In this case, we find a different landscape. The mse it is clearly lower than in the case of not standariced variables. When the number of epochs increase a better result it is achive. At the value of 120 epochs the result achive its better result.

In [44]:
for i in resul:
    
    print(i)

[10, 10.385213124365004]
[20, 15.96664029935476]
[30, 5.969006377715782]
[40, 6.629873440124048]
[50, 4.59314084619202]
[60, 3.981308072203703]
[70, 4.066085142551195]
[80, 4.187322310896123]
[90, 3.908291330744561]
[100, 3.991188655854516]
[110, 4.145035767073811]
[120, 3.5250078822190196]
[130, 3.5518512970400025]
[140, 3.502519220176059]
[150, 3.394072090069856]
[160, 3.4709446932452517]


# Test

Although train an mlp is not a deterministic process with the best value of epochs at the last experiment a test comprabation it is going to being use.

In [18]:
#Define model
model = Sequential()
model.add(Dense(12, input_dim=11, kernel_initializer='normal', activation='relu'))
model.add(Dense(8, activation='relu'))
model.add(Dense(1, activation='linear'))
model.summary()

      
        

_________________________________________________________________
Layer (type)                 Output Shape              Param #   
dense_1 (Dense)              (None, 12)                144       
_________________________________________________________________
dense_2 (Dense)              (None, 8)                 104       
_________________________________________________________________
dense_3 (Dense)              (None, 1)                 9         
Total params: 257
Trainable params: 257
Non-trainable params: 0
_________________________________________________________________


In [19]:
# Compile model
model.compile(loss='mse', optimizer='adam', metrics=['mse','mae'])
 

In [22]:
# Fit the model
model.fit(xscale, yscale, epochs=120, batch_size=120, verbose=0)
        

<keras.callbacks.History at 0x2d5d2633940>

Predict test rersult and make the inverse transformation to get the real values of the predcitions.

In [23]:
# evaluate the model
resultado_sc = model.predict(xscale_test)
resultado2 = scaler.inverse_transform(resultado_sc)

In [24]:
resultado2

array([[28.54942 ],
       [24.90849 ],
       [21.831032],
       ...,
       [26.412212],
       [22.4318  ],
       [16.383698]], dtype=float32)

In [25]:
# Metrics
rmse = np.sqrt(np.mean((resultado2 - y_test) ** 2))
print(rmse)

T    3.268982
dtype: float64


# Conclusion

In this experiment a regression problem with keras has being made. Only numeric variables of the dataset was used and not accurate result has being achive. It is imporart to remark that the process of standariez variables outprefrom the same sistem without these step.

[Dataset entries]
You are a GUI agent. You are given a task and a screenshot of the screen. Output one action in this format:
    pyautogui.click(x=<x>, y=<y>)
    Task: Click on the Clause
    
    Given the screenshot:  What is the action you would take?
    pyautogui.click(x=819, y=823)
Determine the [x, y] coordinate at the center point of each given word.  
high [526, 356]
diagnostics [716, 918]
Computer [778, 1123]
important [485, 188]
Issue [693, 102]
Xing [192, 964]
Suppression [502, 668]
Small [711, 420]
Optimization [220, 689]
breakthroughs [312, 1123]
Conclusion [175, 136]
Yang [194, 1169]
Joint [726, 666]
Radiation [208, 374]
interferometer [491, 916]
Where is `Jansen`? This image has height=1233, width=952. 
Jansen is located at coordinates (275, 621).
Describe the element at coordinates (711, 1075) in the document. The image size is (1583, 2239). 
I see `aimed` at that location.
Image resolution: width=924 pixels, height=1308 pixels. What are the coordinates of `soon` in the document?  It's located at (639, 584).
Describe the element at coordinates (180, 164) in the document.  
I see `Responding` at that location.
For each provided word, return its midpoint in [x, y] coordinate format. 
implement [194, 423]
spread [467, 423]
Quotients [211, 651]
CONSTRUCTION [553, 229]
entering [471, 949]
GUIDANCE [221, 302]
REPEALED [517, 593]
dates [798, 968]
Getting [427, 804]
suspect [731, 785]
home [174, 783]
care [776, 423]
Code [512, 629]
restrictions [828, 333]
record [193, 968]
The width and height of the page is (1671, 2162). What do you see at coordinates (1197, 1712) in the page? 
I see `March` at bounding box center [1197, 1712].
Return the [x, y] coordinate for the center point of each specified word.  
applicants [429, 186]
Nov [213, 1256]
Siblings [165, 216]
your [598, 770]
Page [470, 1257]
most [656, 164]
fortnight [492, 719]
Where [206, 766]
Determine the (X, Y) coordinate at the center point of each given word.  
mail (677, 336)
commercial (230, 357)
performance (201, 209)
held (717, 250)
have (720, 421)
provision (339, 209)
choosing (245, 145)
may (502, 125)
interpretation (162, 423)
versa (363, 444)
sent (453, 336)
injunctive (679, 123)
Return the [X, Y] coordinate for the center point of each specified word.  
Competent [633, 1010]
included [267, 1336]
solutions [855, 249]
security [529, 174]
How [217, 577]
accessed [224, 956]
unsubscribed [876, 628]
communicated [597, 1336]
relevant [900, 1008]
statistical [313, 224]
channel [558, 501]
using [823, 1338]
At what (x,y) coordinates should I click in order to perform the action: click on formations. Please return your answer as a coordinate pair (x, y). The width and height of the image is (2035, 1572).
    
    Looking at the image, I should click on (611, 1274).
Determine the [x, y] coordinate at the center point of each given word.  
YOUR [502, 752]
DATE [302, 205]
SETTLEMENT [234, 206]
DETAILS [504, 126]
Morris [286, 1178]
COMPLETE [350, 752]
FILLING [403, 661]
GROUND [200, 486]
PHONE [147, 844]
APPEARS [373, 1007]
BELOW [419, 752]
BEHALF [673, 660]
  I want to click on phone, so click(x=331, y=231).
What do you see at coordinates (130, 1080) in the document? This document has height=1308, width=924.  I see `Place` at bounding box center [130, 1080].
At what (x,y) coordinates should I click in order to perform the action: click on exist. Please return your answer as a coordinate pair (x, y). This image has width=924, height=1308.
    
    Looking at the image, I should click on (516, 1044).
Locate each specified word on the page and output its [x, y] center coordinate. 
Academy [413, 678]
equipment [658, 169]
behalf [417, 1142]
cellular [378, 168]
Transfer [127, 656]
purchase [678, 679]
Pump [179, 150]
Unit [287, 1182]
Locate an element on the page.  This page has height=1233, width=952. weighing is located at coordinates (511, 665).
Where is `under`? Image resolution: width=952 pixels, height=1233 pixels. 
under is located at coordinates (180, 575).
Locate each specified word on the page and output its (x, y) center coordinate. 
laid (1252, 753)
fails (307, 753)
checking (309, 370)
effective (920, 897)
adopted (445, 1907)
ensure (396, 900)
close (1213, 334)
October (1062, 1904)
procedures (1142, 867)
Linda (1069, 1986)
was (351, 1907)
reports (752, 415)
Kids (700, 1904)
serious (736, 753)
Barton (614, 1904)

= WHAT THE TASK REQUIRES =
Rewrite the passage from "# Conclusion" up to and including "without these step.", putting "numerical variables" in place of "numeric variables".

= SOLUTION FOR THIS EXERCISE =
# Conclusion

In this experiment a regression problem with keras has being made. Only numerical variables of the dataset was used and not accurate result has being achive. It is imporart to remark that the process of standariez variables outprefrom the same sistem without these step.